Saturday, November 12, 2011

The 800-Mile Wall

If you were going to attend the showing of The 800-Mile Wall at the Unitarian Universalist Church in Woodstock, you missed it.

Only ten people showed up last night. Pitiful!

It was a moving documentary of an outrageous decision by the U.S. Government. Have you see pictures of this atrocity? Go to www.800milewall.org and see it for yourself. Watch the trailer. Click on Photos.

I don't agree that the wall is a human rights violation and that anyone is forcing anyone to cross the U.S./Mexico border at "certain" points to force them into harsh desert conditions where many deaths have occurred. Many concerned persons who appear in the film are of that persuasion.

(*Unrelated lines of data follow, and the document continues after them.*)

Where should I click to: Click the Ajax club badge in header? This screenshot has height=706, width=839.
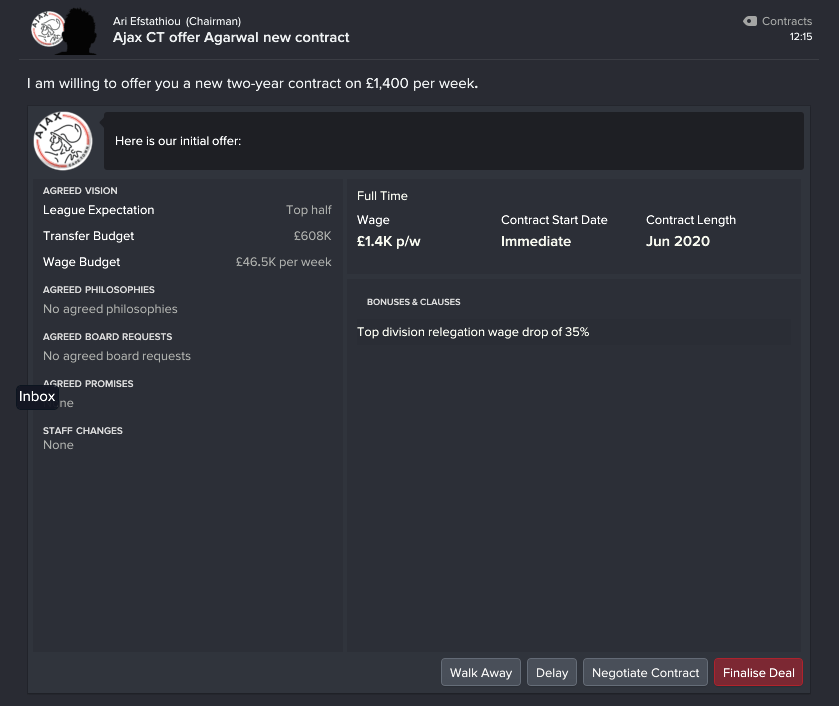pos(48,29)
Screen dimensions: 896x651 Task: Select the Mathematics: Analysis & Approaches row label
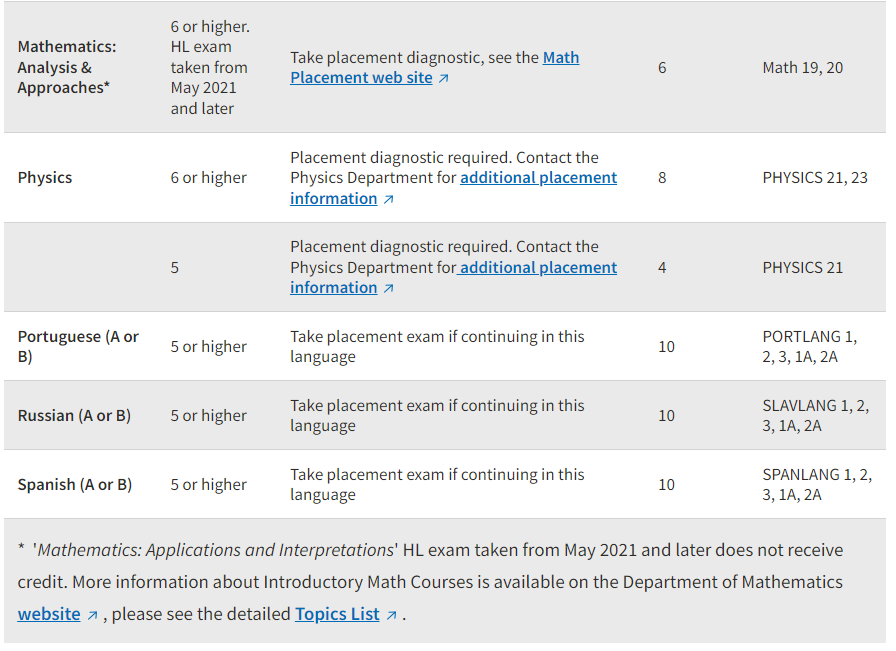click(x=67, y=67)

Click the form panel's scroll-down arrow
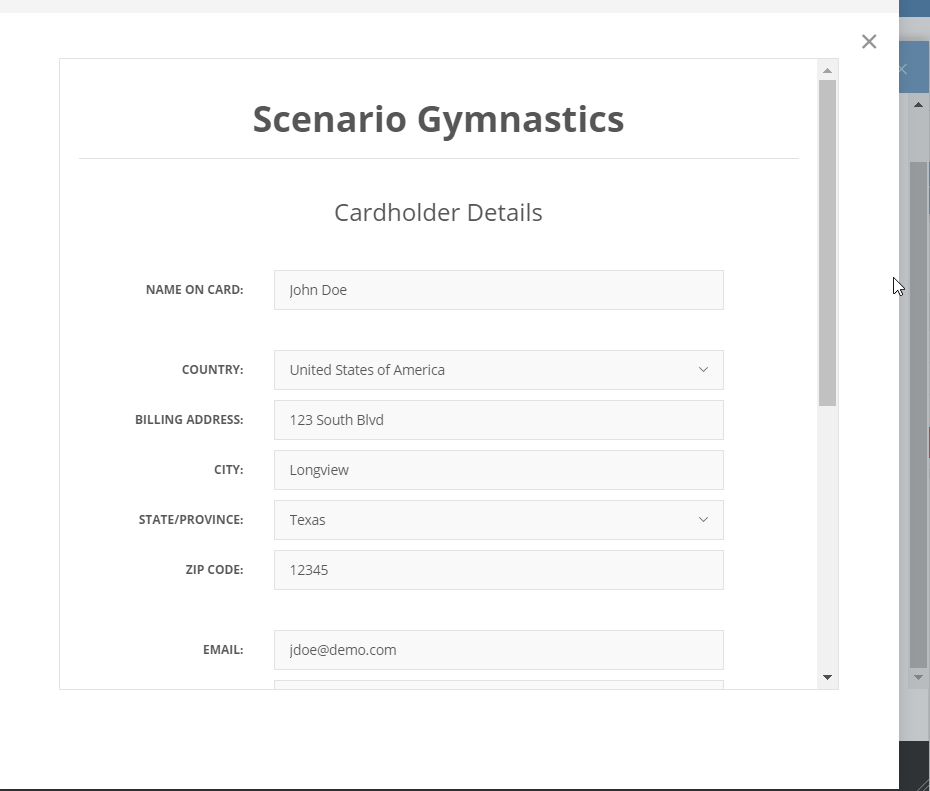tap(827, 677)
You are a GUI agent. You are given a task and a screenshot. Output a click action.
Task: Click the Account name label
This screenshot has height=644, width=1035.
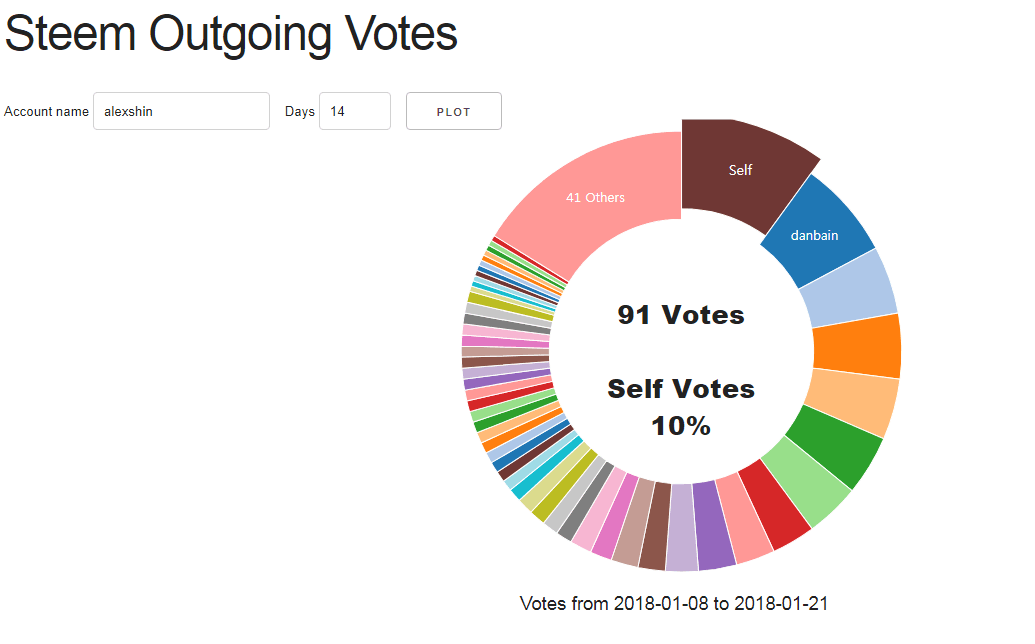click(46, 112)
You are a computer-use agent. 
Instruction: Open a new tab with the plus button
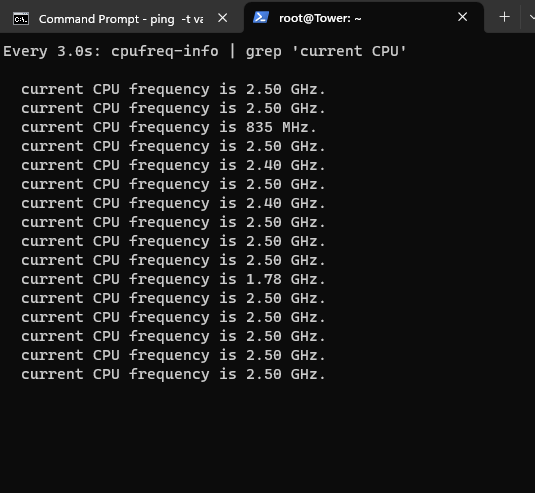click(x=504, y=17)
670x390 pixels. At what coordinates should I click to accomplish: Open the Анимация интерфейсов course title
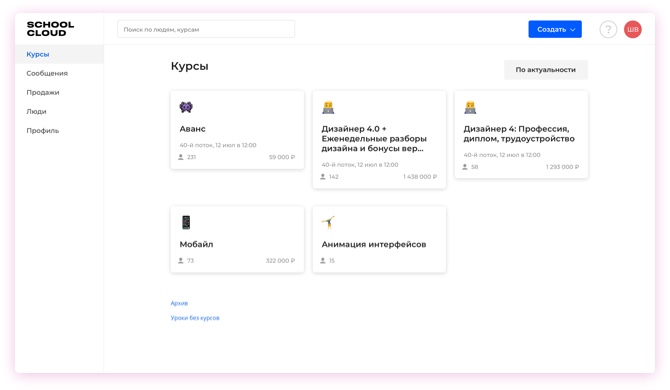pos(374,244)
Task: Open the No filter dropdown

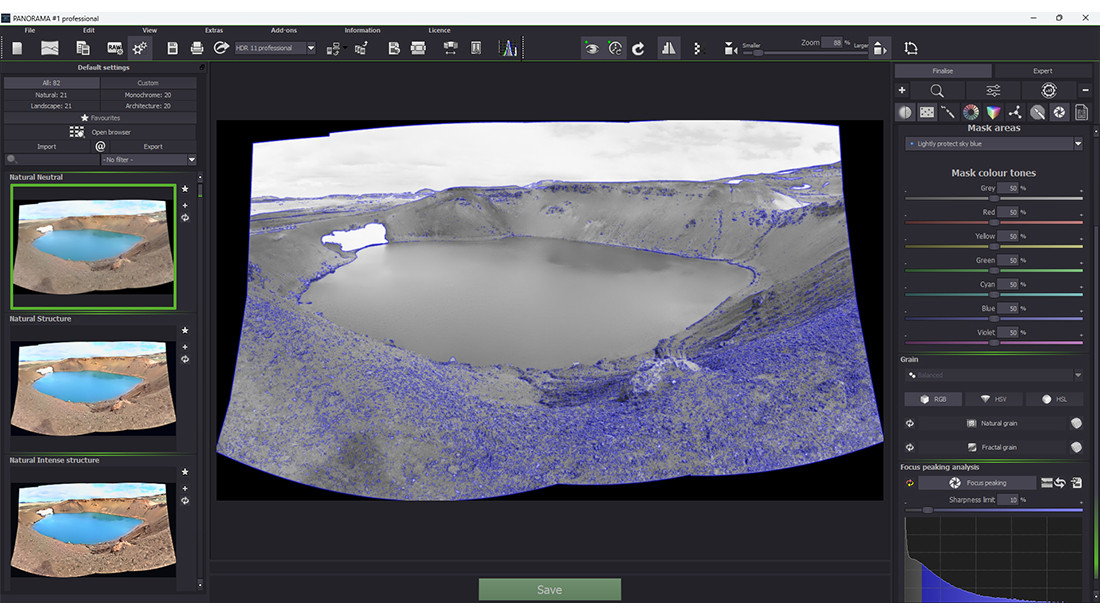Action: click(x=191, y=160)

If the U.S. Government had any backbone, it would enforce the requirements that have existed for more than 20 years that you must be legally eligible to work in the U.S., if you are going to work. You must sign an I-9 and provide legal documentation of your right to employment. If you are in the U.S. illegally, you won't be able to do it. In 1989 I taught small-business employers how to complete the I-9 and explained to them that they must complete it, or else. By now, the "or else" is water under the bridge, thanks to Government non-enforcement.

Yes, I'm sorry that men, women and children die in the desert. Yes, I'm sorry they die in the All-American Canal.

At one point in the film the narrative included that, in the desert, the human body requires a quart of water every 15 minutes. Then the movie showed an adult Mexican woman prepared to start her journey north with one bottle of water! What part of "I'm going to die out there" did she not understand?

Do you think the wall has anything to do with the War on Terrorism? I don't, either.

Immigrants are welcome in the U.S. Legal immigrants, that is. I don't think there is another country in the world that tolerates what the U.S. is tolerating.